BLOG: AFL Whereabouts fines
In the past month, six Australian Football League (AFL) clubs have been fined for failing to provide up-to-date whereabouts of their players for the purpose of anti-doping tests. Here are some facts about AFL whereabouts to clear up any misconceptions following the reporting of these fines …
Under the AFL’s Anti-Doping Code, all clubs are required to keep ASADA notified at all times of the whereabouts of listed players for testing purposes.
Under the AFL’s Code, the club is fined (by the AFL, not ASADA) for the failure to provide correct whereabouts information, not the individual player.

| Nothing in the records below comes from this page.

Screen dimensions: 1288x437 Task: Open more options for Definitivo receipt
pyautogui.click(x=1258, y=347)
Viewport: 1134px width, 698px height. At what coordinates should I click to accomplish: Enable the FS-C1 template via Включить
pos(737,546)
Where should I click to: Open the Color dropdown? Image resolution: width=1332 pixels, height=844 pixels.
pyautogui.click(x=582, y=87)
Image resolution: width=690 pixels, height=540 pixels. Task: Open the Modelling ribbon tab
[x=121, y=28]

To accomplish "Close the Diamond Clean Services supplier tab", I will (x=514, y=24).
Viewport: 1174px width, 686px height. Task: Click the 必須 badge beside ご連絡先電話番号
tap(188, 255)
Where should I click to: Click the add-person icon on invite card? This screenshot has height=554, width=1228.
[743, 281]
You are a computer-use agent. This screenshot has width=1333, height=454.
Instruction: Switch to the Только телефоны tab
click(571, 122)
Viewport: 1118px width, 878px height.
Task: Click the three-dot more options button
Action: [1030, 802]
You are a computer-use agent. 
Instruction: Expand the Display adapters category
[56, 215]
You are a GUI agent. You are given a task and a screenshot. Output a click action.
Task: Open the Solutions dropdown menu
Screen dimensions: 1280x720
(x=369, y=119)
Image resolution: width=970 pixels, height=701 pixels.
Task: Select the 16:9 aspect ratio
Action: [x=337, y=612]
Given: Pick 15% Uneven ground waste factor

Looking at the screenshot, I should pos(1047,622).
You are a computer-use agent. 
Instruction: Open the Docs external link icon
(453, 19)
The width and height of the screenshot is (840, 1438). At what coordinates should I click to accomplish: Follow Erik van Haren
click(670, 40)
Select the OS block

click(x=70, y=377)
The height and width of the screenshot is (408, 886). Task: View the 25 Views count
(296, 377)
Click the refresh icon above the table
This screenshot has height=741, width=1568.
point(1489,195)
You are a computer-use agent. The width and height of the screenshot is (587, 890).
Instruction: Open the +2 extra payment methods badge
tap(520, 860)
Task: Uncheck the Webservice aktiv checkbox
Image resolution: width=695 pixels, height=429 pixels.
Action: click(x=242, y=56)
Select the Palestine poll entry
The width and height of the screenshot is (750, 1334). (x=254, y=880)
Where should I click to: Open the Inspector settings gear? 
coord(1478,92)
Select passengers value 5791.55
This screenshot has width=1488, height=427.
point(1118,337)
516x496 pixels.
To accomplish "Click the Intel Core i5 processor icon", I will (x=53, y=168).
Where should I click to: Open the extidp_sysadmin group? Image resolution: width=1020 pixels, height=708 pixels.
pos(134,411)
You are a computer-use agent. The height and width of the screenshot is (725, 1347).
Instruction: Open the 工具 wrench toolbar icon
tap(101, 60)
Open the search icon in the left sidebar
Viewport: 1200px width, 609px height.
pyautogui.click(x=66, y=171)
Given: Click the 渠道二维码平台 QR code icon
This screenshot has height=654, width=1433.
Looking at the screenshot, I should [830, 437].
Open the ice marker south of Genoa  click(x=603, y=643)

The fines are paid by the clubs to the AFL. ASADA is not the recipient of the fines. If we choose, we can recoup (separate to the AFL’s penalty) the expense of a failed mission.
AFL players may be tested 365 days of the year for World Anti-Doping Agency prohibited substances and methods.
Information regarding a player’s whereabouts allows ASADA to conduct no-advance notice out-of-competition testing.
No-advance notice testing makes it harder for an athlete to either mask their use of a prohibited substance prior to sample collection, or to time their ingestion of a prohibited substance so its presence is no longer detectable at the time of sample collection.
Where ASADA shows up to conduct a test based on information provided by the AFL club and a player is absent, ASADA will notify the AFL. The AFL determines if a club has failed to provide up-to-date player whereabouts information and what penalty may apply.
We acknowledge the work the AFL has done to police the whereabouts system in its sport. This is an important element in maintaining the integrity of the AFL competition.